Szczepanowska Joanna, Korn Edward D, Brzeska Hanna
Laboratory of Cell Biology, National Heart, Lung and Blood Institute, Bethesda, MD 20892, USA.
Cell Motil Cytoskeleton. 2006 Jun;63(6):356-74. doi: 10.1002/cm.20125.

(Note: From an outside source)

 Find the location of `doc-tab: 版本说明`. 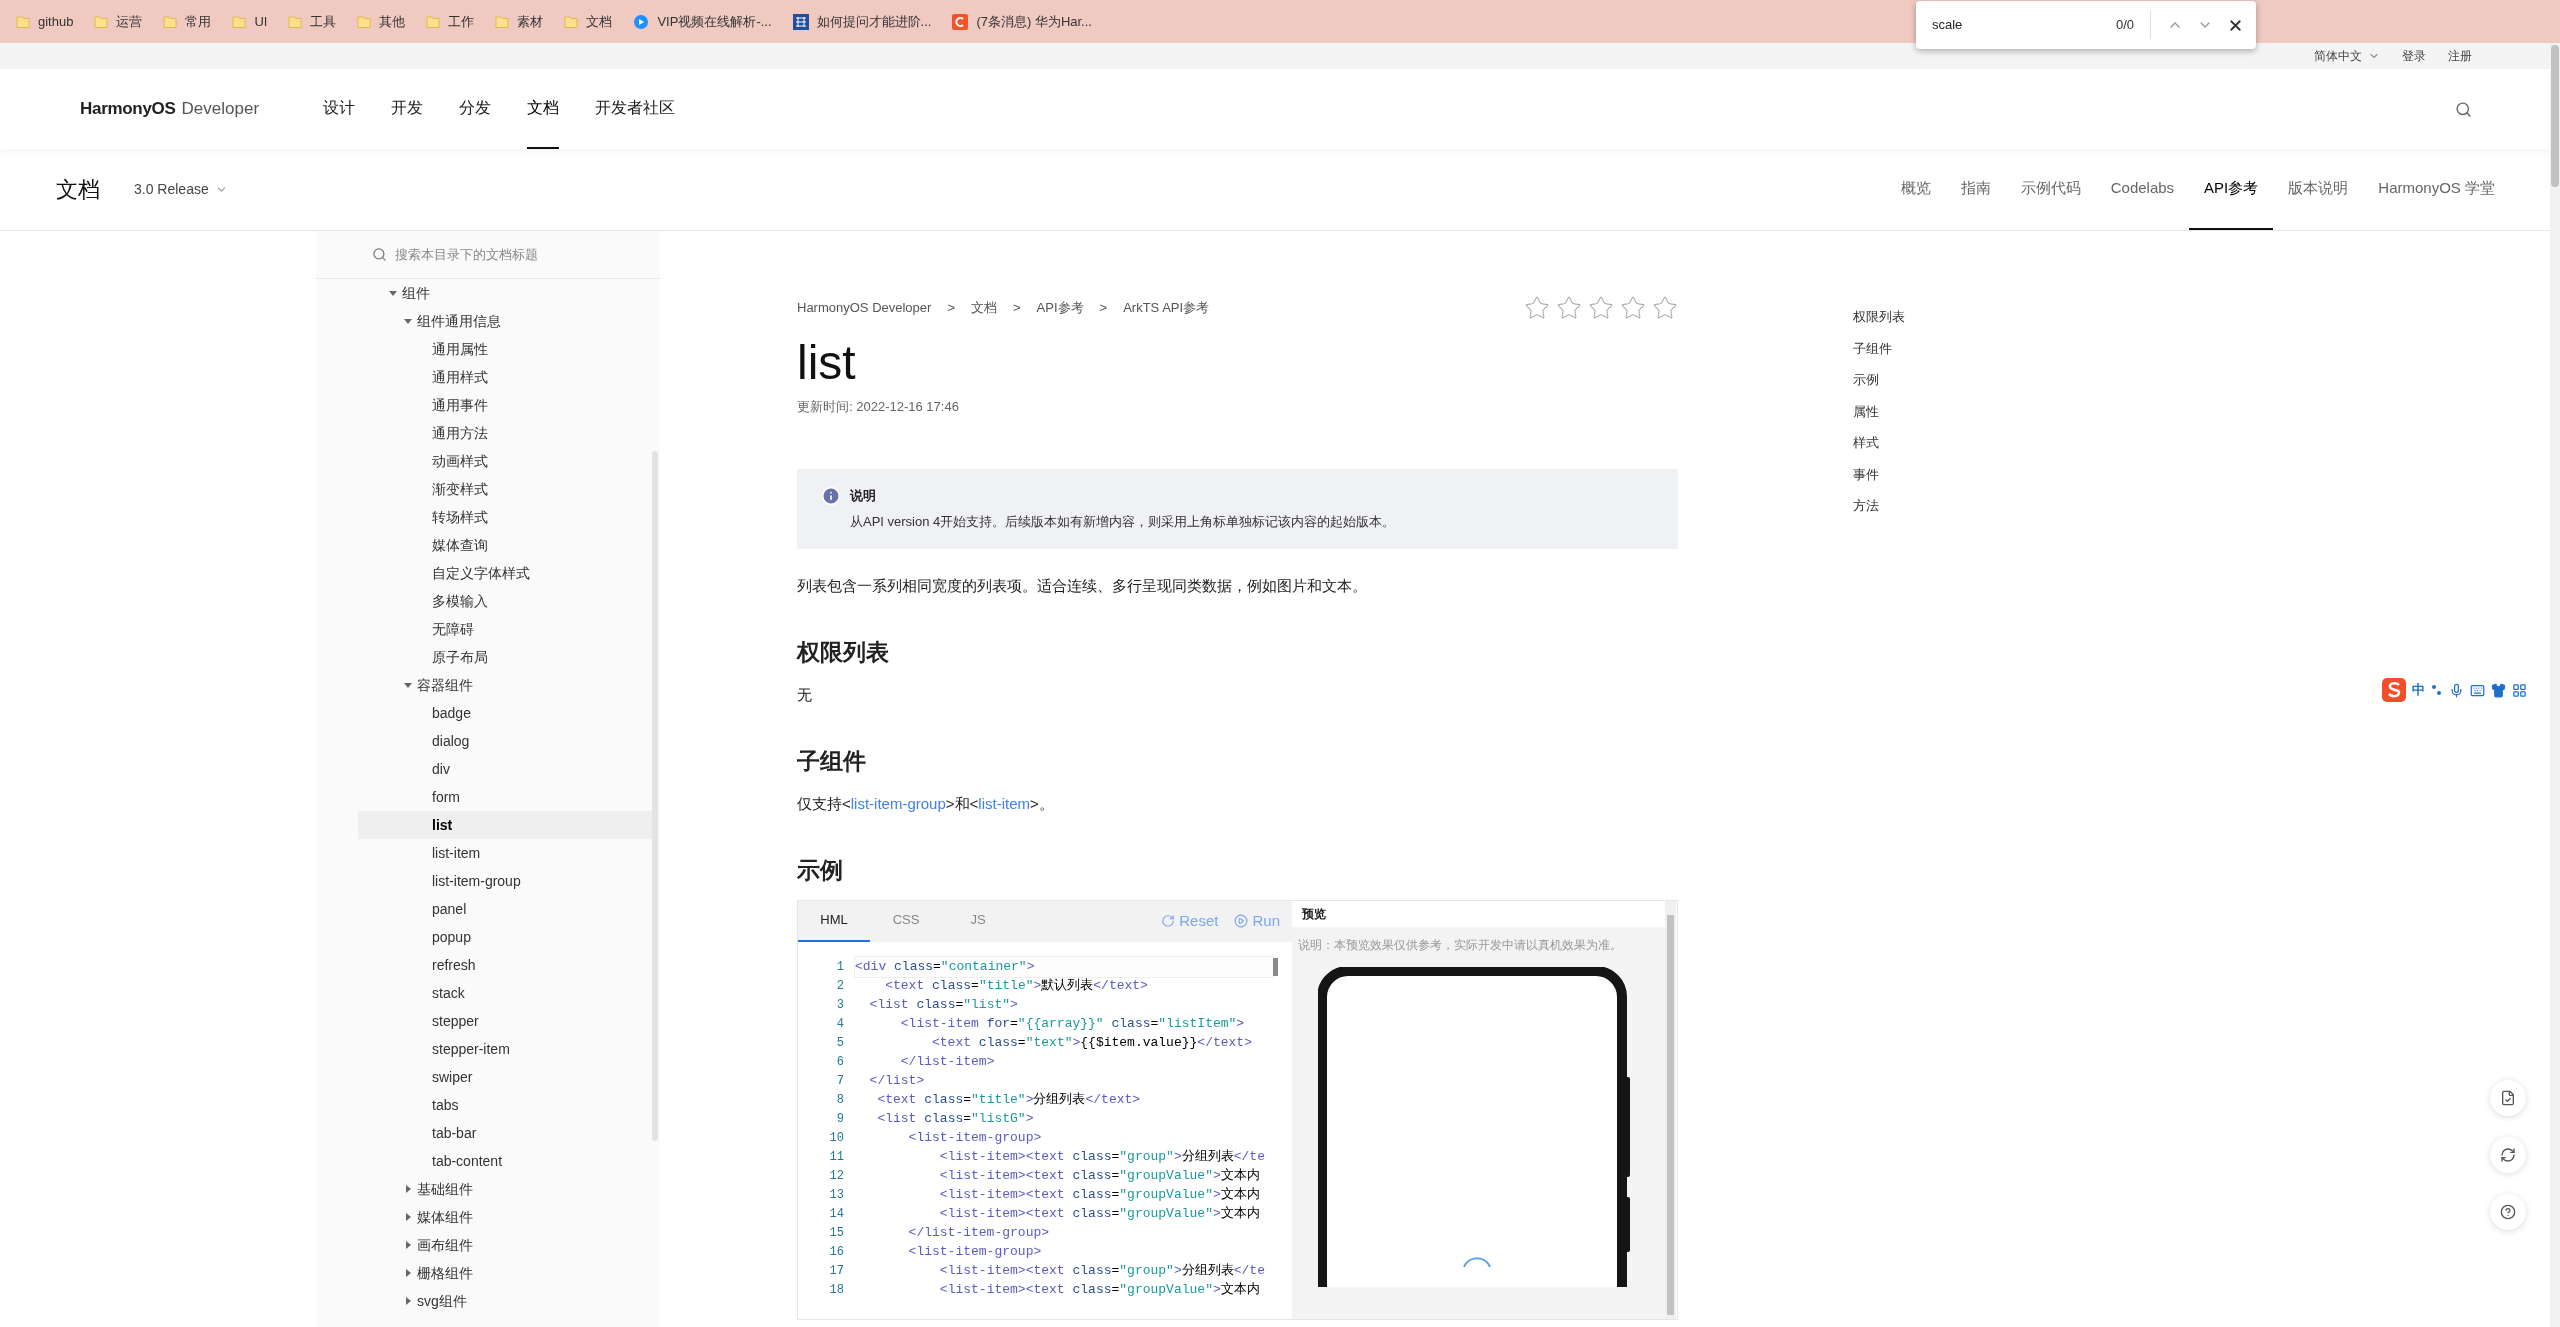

Activation of actomyosin II by phosphorylation of its regulatory light chain is one of the main factors involved in the regulation of cytoskeletal dynamics. Phosphorylation of myosin regulatory light chain may be mediated directly and indirectly by several kinases including myosin light chain kinase (MLCK) and kinases activated by small GTP-binding proteins. Most of the myosin kinases, including PAK, can also interact with other proteins through binding sites located outside of their catalytic domains. In an attempt to study the effects due only to phosphorylation of myosin light chain, we expressed the constitutively active catalytic domain of ameba PAK in HeLa cells. The catalytic domain phosphorylates myosin light chain in vitro with high specific activity but has none of the sequences that target mammalian PAK to other proteins and membranes. Expression of the catalytic domain caused disassembly of focal adhesions and stress fibers in the cell center and accumulation of focal adhesions and F-actin at the cell periphery. There was a twofold increase in the phosphorylation level of endogenous myosin light chain and changes in cell shape consistent with enhanced cell contractility. The phenotype was independent of MLCK, ROCK, MEK, Rac, and Rho activities but was abolished by blebbistatin, a specific inhibitor of myosin II activity. Our data are consistent with myosin being directly phosphorylated by the expressed catalytic domain of ameba PAK with the induced phenotype resulting from cell retraction driven by contraction of peripheral actomyosin. The phenotype induced by expression of the catalytic domain is reminiscent of that caused by expression of active mammalian PAK, suggesting that myosin phosphorylation may play an important role in PAK-induced cytoskeletal changes. The catalytic domain of ameba PAK may be a useful tool for studying the effects of myosin light chain phosphorylation in other cells.
肌动球蛋白II通过其调节性轻链的磷酸化而激活,是参与细胞骨架动力学调节的主要因素之一。肌球蛋白调节性轻链的磷酸化可能由包括肌球蛋白轻链激酶(MLCK)和由小GTP结合蛋白激活的激酶在内的几种激酶直接或间接介导。大多数肌球蛋白激酶,包括PAK,也可以通过位于其催化结构域之外的结合位点与其他蛋白质相互作用。为了仅研究肌球蛋白轻链磷酸化的影响,我们在HeLa细胞中表达了变形虫PAK的组成型活性催化结构域。该催化结构域在体外以高比活性磷酸化肌球蛋白轻链,但没有将哺乳动物PAK靶向其他蛋白质和膜的序列。催化结构域的表达导致细胞中心的粘着斑和应力纤维解体,以及粘着斑和F-肌动蛋白在细胞周边积累。内源性肌球蛋白轻链的磷酸化水平增加了两倍,并且细胞形状发生改变,这与细胞收缩性增强一致。该表型与MLCK、ROCK、MEK、Rac和Rho的活性无关,但被肌球蛋白II活性的特异性抑制剂blebbistatin消除。我们的数据表明,肌球蛋白被变形虫PAK的表达催化结构域直接磷酸化,诱导的表型是由外周肌动球蛋白收缩驱动的细胞回缩引起的。催化结构域表达诱导的表型让人联想到由活性哺乳动物PAK表达引起的表型,表明肌球蛋白磷酸化可能在PAK诱导的细胞骨架变化中起重要作用。变形虫PAK的催化结构域可能是研究其他细胞中肌球蛋白轻链磷酸化影响的有用工具。